Nos vemos en la mañana: Blood On The Tracks de Bob Dylan, 40 años después

El álbum que Bob Dylan ha dicho que le tomó diez años vivir y uno escribir. También es el álbum que Dylan ha negado como autobiográfico más de una vez: “No entiendo cómo la gente se puede relacionar con esa clase de dolor. No es mi vida porque yo no escribo canciones confesionales. Son cuentos de Chekhov musicalizados”. Jakob Dylan más de una vez y de distintas formas ha dicho que Blood On The Tracks es una conversación entre sus padres. El matrimonio de Dylan con Sara Lownds había comenzado en 1965 y ha sido una de las relaciones en la historia de la música pop con más mística a su alrededor. Sara estuvo presente en los momentos más difíciles de esa época de la vida del cantante. Sara lo había ayudado a sentar cabeza en medio de la locura y el caos que fue 1966. Dylan se recluyó con ella y comenzó una familia en 1967 en una granja en Woodstock. Llevó una vida idílica de aquel año a, al menos, 1970. Su matrimonio lo ayudó a deshacerse del estatus de rockstar y lo convirtió en un hombre de familia, responsable, lejos de cualquier adicción. La vida le sonreía a Dylan hacia finales de los sesenta, como bien queda plasmado en los discos de aquellos años: John Wesley Harding (1967) y Nashville Skyline (1969).
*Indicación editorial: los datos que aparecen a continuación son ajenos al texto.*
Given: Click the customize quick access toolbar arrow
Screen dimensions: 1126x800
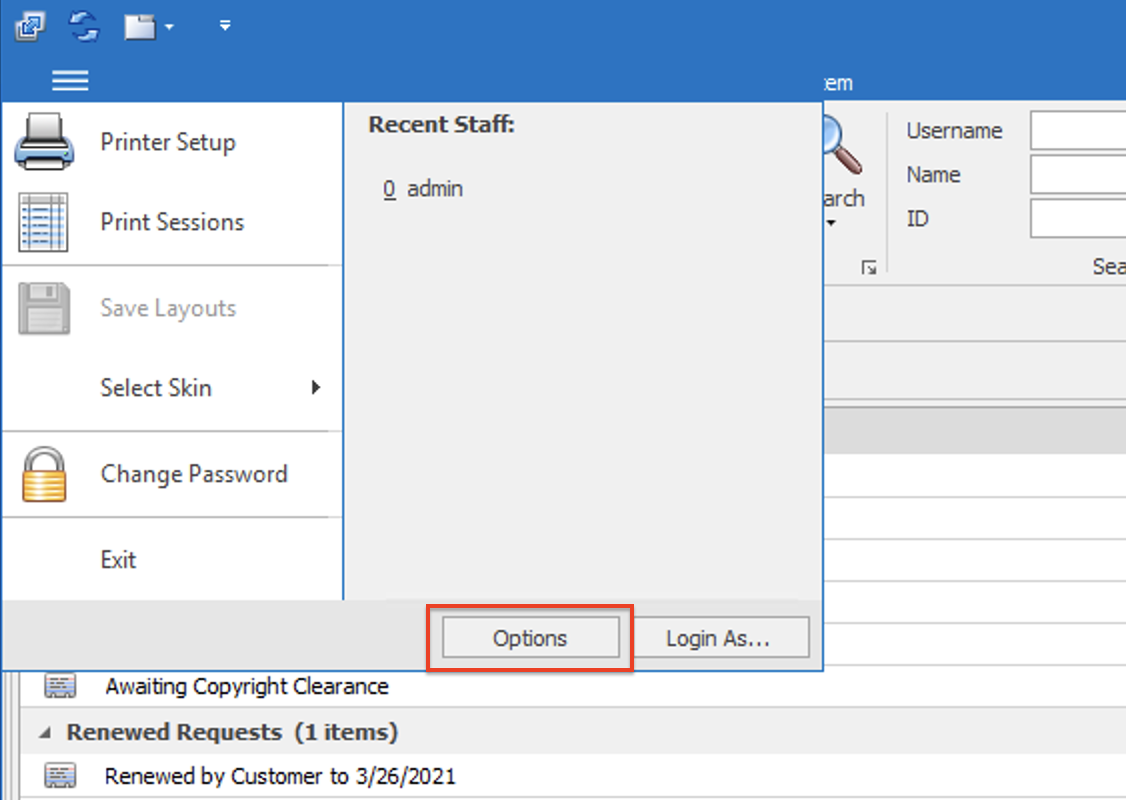Looking at the screenshot, I should click(225, 27).
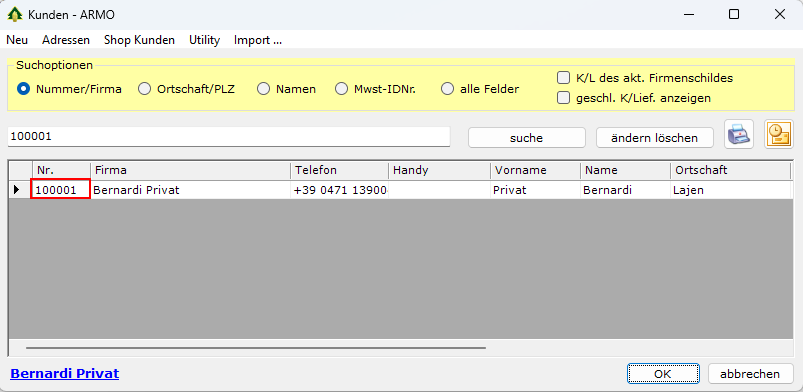Viewport: 803px width, 392px height.
Task: Click the printer icon button
Action: 738,134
Corte a: 1973 y el comienzo de los problemas en el paraíso. Nunca ha sido muy claro que fue lo que precipitó el final del matrimonio Dylan-Lownds, pero lo que sí está claro es que la cosquillita de las giras, la hiperactividad de Dylan, la necesidad de no estar amarrado a un solo lugar fueron factores fundamentales para darle el tiro de gracia a la relación. Testigos oculares dicen que el traslado de la familia a Durango para filmar Pat Garrett & Billy The Kid de Sam Peckinpah fue el principio del fin, miembros de The Band han dicho que la gira de 1973 (registrada en el álbum doble Before The Flood) también asestó un golpe fulminante al matrimonio. Nunca lo sabremos con seguridad, Dylan siendo siempre tan renuente a hablar de su vida privada.
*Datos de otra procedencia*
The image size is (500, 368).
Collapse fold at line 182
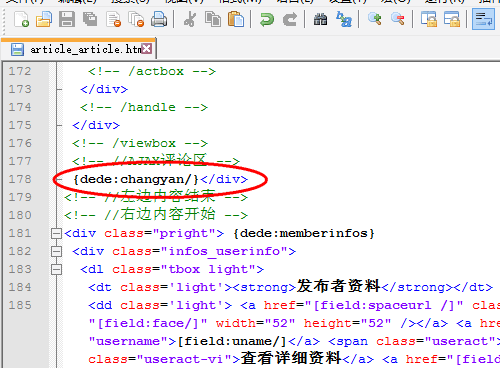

Lo que sí tenemos es el resultado de esos convulsos años. Blood On The Tracks se erige como uno de los documentos de dolor sónico más contundentes que puedan existir. Hay mucha furia y frustración en canciones como “Idiot Wind” y “You’re a Big Girl Now”. Hay intentos por sonar objetivo, sin que la pasión gane, como en “Tangled Up In Blue” o “If You See Her, Say Hello”. Por momentos, Dylan intenta sonar optimista al mirar hacia el pasado (“Shelter From The Storm”) y hacia el futuro (“You’re Gonna Make Me Lonesome When You Go”). Pero sobre todas las cosas, y obviamente, hay una profundísima tristeza como nunca habíamos escuchado en un disco suyo. Es imposible disociar el dolor y la resignación que salen de su voz en una canción como “Buckets Of Rain”. Imposible porque este tipo de dolor no es gratuito, es indescriptible a menos que se haya sentido de verdad. Tal vez lo que Dylan hace, al negar la autenticidad de las canciones, es protegerse a sí mismo, o tal vez es dejar que el dolor ahí contenido hable por sí mismo. A final de cuentas, nadie quiere sentir ese dolor, ni esa impotencia, ni esa furia, ni esa tristeza. Por más que todo eso motive la creación de esta obra maestra absoluta que es Blood On The Tracks.